Invasive Species uses mixed media to develop a composite understanding of the Cut as a balanced and healthy ecosystem. Field recordings from the Cut, archival media, and personal narratives from interviewees are overlaid in a lush soundscape. This sonic habitat integrates and amplifies all voices of the land, highlights summer as a season of growth, and presents the cyclic awakening that takes place every day in this urban ecosystem. During the performance, the sound is projected toward the 18th Street bridge and used throughout the video projection, mixed reality experience, and gallery exhibition.

This excerpt is a guided walk through of a landscape of foliage that triggers ruminations and bits of stories. In creating the audio, I imagined two people quietly walking together through overgrown plots of land. Between each speaker, a manipulated frog call transports them into a different landscape.

This composition is a sonic habitat that integrates and amplifies all voices of the land. To create the habitat, I resampled and manipulated recorded interviews and field recordings of flora and fauna through effects processing and used synthesizers to add non-organic sound.

An interactive experience, hosted on the Scavengar mixed reality & AR platform, will interweave research about the plants, root systems, insects, animal life, and urban ecosystems specific to the Cut. The month-long mixed reality experience displays colossal 3D models of hybrid plant species and allows users to cultivate virtual plants.

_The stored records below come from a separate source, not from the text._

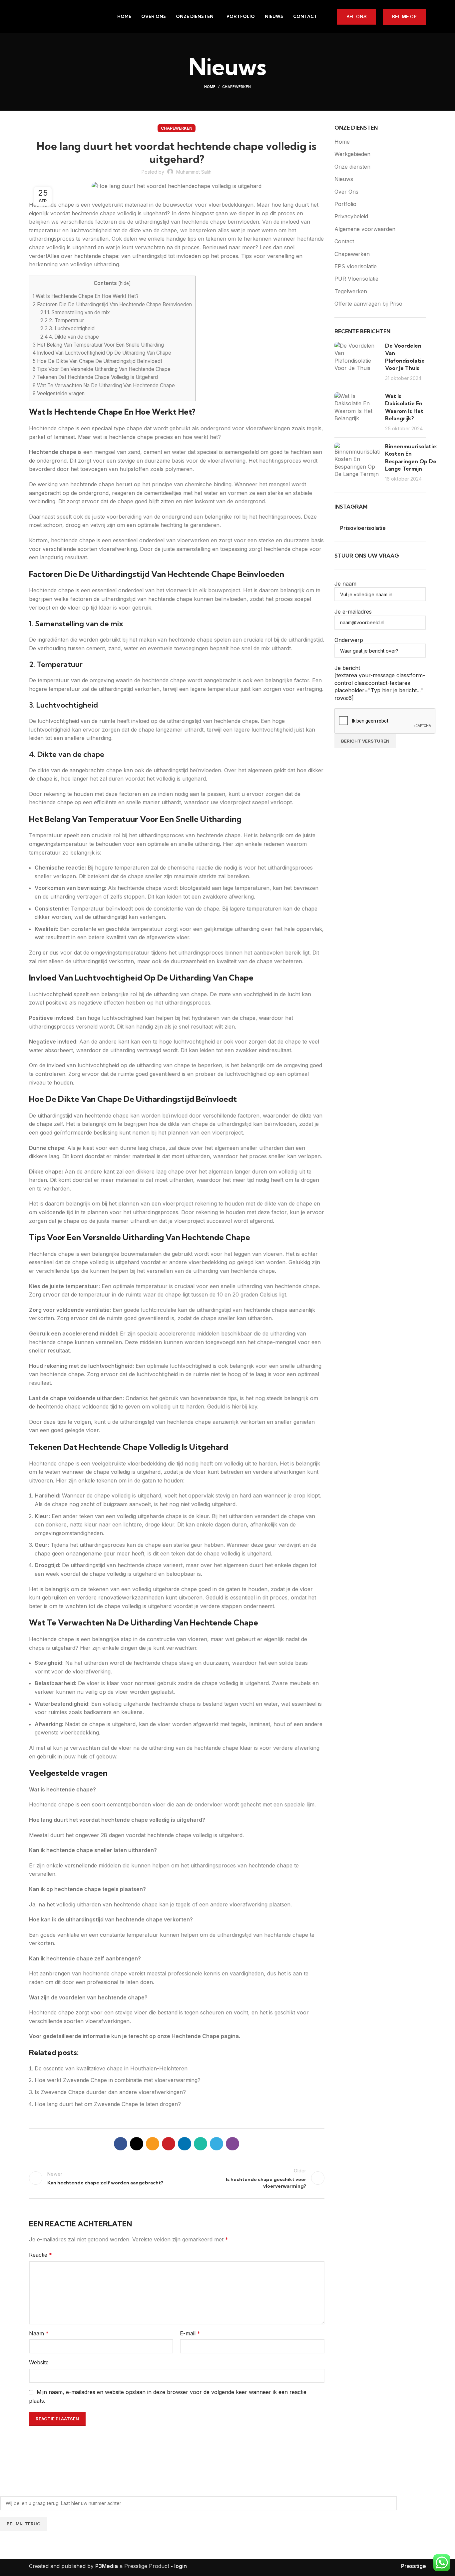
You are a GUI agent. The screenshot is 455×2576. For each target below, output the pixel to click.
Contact (344, 241)
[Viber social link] (232, 2143)
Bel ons (356, 16)
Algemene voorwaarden (364, 229)
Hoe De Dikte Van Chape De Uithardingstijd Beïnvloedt (97, 361)
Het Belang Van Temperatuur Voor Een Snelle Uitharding (98, 345)
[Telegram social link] (216, 2143)
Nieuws (343, 179)
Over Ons (346, 191)
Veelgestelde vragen (59, 393)
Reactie (40, 2254)
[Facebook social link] (120, 2143)
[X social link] (136, 2143)
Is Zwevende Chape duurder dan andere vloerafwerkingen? (110, 2092)
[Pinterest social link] (168, 2143)
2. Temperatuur (62, 320)
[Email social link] (152, 2143)
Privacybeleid (351, 216)
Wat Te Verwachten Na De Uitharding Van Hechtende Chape (104, 385)
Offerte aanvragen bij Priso (368, 303)
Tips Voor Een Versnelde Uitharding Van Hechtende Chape (102, 369)
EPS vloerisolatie (355, 266)
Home (210, 86)
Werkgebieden (352, 154)
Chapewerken (236, 86)
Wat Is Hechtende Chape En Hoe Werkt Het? (86, 296)
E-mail (190, 2333)
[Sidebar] (8, 2567)
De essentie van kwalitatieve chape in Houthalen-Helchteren (111, 2068)
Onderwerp (348, 640)
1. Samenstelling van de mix (75, 312)
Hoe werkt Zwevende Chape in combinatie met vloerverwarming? (118, 2080)
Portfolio (345, 204)
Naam (39, 2333)
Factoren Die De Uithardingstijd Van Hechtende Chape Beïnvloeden (112, 304)
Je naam (345, 583)
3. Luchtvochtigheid (67, 328)
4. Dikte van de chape (69, 337)
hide (124, 283)
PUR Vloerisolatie (356, 278)
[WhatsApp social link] (200, 2143)
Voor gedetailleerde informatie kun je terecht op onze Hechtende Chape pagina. (134, 2036)
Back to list (176, 2178)
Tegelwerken (350, 291)
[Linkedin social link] (184, 2143)
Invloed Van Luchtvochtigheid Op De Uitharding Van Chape (102, 353)
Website (39, 2362)
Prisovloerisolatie (363, 528)
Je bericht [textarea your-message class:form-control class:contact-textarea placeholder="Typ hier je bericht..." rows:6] (379, 683)
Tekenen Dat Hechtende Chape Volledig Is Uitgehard (95, 377)
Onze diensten (352, 166)
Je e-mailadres (353, 611)
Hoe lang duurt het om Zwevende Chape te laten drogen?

The Invasive Species performance includes a video projected onto the side of the Community College of Philadelphia's Center for Business and Industry. The video, which is loosely inspired by Octavia Bulter’s science fiction novel Parable of the Sower, follows two protagonists as they navigate a world where plant, animal, and insect perception take precedence. Along the way they encounter kindred spirits who share their migration stories and knowledge about soil rejuvenation and urban cultivation.